I would like the listing below retyped exactly, line by line.
----------------------------------------
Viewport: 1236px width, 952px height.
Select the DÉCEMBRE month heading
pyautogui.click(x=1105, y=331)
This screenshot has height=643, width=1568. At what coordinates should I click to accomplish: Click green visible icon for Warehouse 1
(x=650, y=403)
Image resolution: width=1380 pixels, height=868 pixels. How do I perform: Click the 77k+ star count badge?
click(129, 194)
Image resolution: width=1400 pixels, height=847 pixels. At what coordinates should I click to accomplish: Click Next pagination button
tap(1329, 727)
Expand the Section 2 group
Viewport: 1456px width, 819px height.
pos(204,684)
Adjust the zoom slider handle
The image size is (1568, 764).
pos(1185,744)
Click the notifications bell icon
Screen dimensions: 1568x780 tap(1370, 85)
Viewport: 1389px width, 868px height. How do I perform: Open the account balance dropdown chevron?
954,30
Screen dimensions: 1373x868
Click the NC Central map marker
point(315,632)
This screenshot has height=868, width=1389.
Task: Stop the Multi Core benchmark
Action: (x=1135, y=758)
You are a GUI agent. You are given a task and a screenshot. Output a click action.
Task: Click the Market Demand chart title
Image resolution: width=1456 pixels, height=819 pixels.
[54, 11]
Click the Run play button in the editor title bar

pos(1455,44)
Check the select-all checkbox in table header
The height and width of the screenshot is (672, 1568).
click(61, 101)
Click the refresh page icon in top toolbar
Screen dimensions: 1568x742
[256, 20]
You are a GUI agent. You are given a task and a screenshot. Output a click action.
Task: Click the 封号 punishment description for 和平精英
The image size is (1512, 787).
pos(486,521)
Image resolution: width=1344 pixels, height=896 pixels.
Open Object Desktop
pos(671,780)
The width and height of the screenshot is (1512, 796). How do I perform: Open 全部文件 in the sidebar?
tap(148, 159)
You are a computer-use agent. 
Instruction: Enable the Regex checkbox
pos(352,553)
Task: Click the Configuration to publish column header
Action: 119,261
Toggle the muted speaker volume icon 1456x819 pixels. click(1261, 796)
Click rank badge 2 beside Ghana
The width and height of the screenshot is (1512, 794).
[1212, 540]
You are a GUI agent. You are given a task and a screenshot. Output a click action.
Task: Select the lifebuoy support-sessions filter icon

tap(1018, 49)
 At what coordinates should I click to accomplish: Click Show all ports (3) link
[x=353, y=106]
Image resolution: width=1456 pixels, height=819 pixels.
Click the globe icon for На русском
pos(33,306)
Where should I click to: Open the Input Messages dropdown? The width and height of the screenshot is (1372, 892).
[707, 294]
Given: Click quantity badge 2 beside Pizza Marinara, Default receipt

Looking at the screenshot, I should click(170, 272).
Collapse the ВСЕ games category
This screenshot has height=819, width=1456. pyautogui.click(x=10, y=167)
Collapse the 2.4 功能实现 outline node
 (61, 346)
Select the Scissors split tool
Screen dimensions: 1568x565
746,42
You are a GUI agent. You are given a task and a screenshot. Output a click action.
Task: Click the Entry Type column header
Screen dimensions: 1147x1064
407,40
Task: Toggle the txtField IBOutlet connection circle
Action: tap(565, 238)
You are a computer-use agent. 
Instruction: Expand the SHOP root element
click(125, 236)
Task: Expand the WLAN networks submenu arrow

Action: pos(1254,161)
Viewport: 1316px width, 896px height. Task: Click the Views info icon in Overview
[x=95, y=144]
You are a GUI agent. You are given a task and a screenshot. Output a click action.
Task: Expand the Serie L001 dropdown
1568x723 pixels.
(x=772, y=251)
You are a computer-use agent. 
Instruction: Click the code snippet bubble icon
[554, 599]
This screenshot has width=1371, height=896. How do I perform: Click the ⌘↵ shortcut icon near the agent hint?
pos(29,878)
----------------------------------------
- RESPONSE FOR THIS EXERCISE:
Viewport: 1236px width, 952px height.
Select the DÉCEMBRE month heading
pyautogui.click(x=1105, y=331)
This screenshot has height=643, width=1568. At what coordinates should I click to accomplish: Click green visible icon for Warehouse 1
(x=650, y=403)
Image resolution: width=1380 pixels, height=868 pixels. How do I perform: Click the 77k+ star count badge?
click(129, 194)
Image resolution: width=1400 pixels, height=847 pixels. At what coordinates should I click to accomplish: Click Next pagination button
tap(1329, 727)
Expand the Section 2 group
Viewport: 1456px width, 819px height.
pos(204,684)
Adjust the zoom slider handle
The image size is (1568, 764).
pos(1185,744)
Click the notifications bell icon
Screen dimensions: 1568x780 tap(1370, 85)
Viewport: 1389px width, 868px height. How do I perform: Open the account balance dropdown chevron?
954,30
Screen dimensions: 1373x868
Click the NC Central map marker
point(315,632)
This screenshot has height=868, width=1389.
Task: Stop the Multi Core benchmark
Action: (x=1135, y=758)
You are a GUI agent. You are given a task and a screenshot. Output a click action.
Task: Click the Market Demand chart title
Image resolution: width=1456 pixels, height=819 pixels.
[54, 11]
Click the Run play button in the editor title bar

pos(1455,44)
Check the select-all checkbox in table header
The height and width of the screenshot is (672, 1568).
click(61, 101)
Click the refresh page icon in top toolbar
Screen dimensions: 1568x742
[256, 20]
You are a GUI agent. You are given a task and a screenshot. Output a click action.
Task: Click the 封号 punishment description for 和平精英
The image size is (1512, 787).
pos(486,521)
Image resolution: width=1344 pixels, height=896 pixels.
Open Object Desktop
pos(671,780)
The width and height of the screenshot is (1512, 796). How do I perform: Open 全部文件 in the sidebar?
tap(148, 159)
You are a computer-use agent. 
Instruction: Enable the Regex checkbox
pos(352,553)
Task: Click the Configuration to publish column header
Action: 119,261
Toggle the muted speaker volume icon 1456x819 pixels. click(1261, 796)
Click rank badge 2 beside Ghana
The width and height of the screenshot is (1512, 794).
[1212, 540]
You are a GUI agent. You are given a task and a screenshot. Output a click action.
Task: Select the lifebuoy support-sessions filter icon

tap(1018, 49)
 At what coordinates should I click to accomplish: Click Show all ports (3) link
[x=353, y=106]
Image resolution: width=1456 pixels, height=819 pixels.
Click the globe icon for На русском
pos(33,306)
Where should I click to: Open the Input Messages dropdown? The width and height of the screenshot is (1372, 892).
[707, 294]
Given: Click quantity badge 2 beside Pizza Marinara, Default receipt

Looking at the screenshot, I should click(170, 272).
Collapse the ВСЕ games category
This screenshot has height=819, width=1456. pyautogui.click(x=10, y=167)
Collapse the 2.4 功能实现 outline node
 (61, 346)
Select the Scissors split tool
Screen dimensions: 1568x565
746,42
You are a GUI agent. You are given a task and a screenshot. Output a click action.
Task: Click the Entry Type column header
Screen dimensions: 1147x1064
407,40
Task: Toggle the txtField IBOutlet connection circle
Action: tap(565, 238)
You are a computer-use agent. 
Instruction: Expand the SHOP root element
click(125, 236)
Task: Expand the WLAN networks submenu arrow

Action: pos(1254,161)
Viewport: 1316px width, 896px height. Task: Click the Views info icon in Overview
[x=95, y=144]
You are a GUI agent. You are given a task and a screenshot. Output a click action.
Task: Expand the Serie L001 dropdown
1568x723 pixels.
(x=772, y=251)
You are a computer-use agent. 
Instruction: Click the code snippet bubble icon
[554, 599]
This screenshot has width=1371, height=896. How do I perform: Click the ⌘↵ shortcut icon near the agent hint?
pos(29,878)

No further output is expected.